De façon plus générale, il y a beaucoup plus de variables dont les effets pourraient être étudiés. Nous fournissons beaucoup de tels proxies dans Secular Cycles. Par exemple, nous montrons la dynamique de l’activité de construction de temples ou d’églises pendant plusieurs cycles séculiers (ces bâtiments peuvent être bien datés à partir de documents historiques). Il serait intéressant de voir si l’activité de construction des élites et de l’État (qui sont principalement responsables des temples et des églises) est parallèle à l’activité de construction menée par des classes plus humbles.

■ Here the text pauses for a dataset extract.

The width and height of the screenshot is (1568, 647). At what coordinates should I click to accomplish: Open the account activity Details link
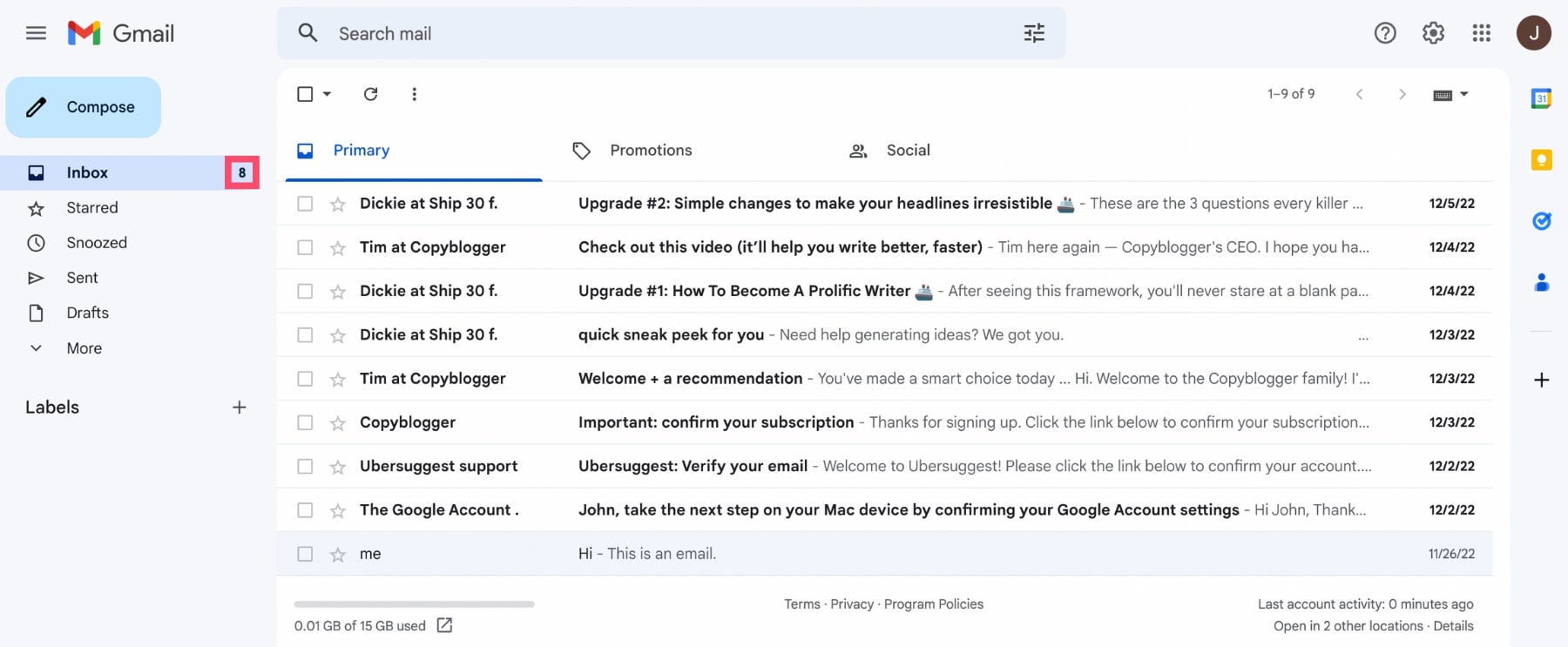click(1453, 626)
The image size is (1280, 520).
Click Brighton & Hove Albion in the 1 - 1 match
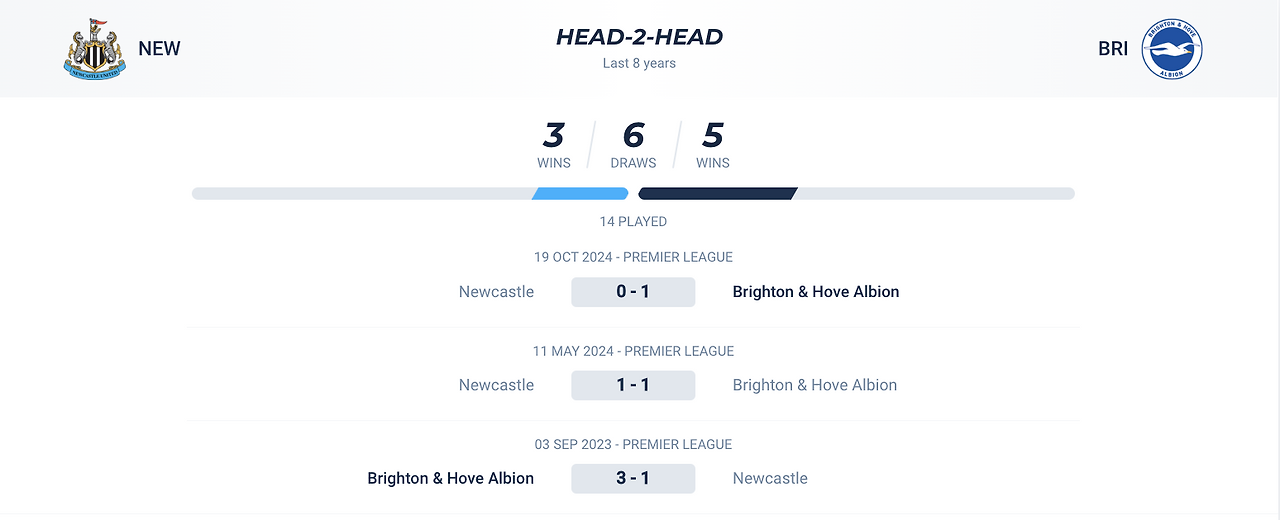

Quoi qu’il en soit, en dépit de mes critiques, il est très bienvenu que nous disposions d’une nouvelle approximation de la dynamique historique. Nous en sommes peut-être au point où les sources traditionnelles, comme les chroniques historiques, sont épuisées, mais je m’attends à ce que les données historiques quantitatives continuent d’affluer, grâce à de nouvelles façons intelligentes d’envisager l’histoire quantitativement.


Une vieille maison à Aarhus, Danemark


Note du traducteur

Cet article est un coup de sonde dans le blog d'une source qui est une référence dans le domaine de l'analyse des cycles historiques. Il est donc intéressant de suivre la logique et les objectifs que Peter Turchin mène dans l'hypothèse où notre futur est peut-être inscrit aussi en partie dans notre passé.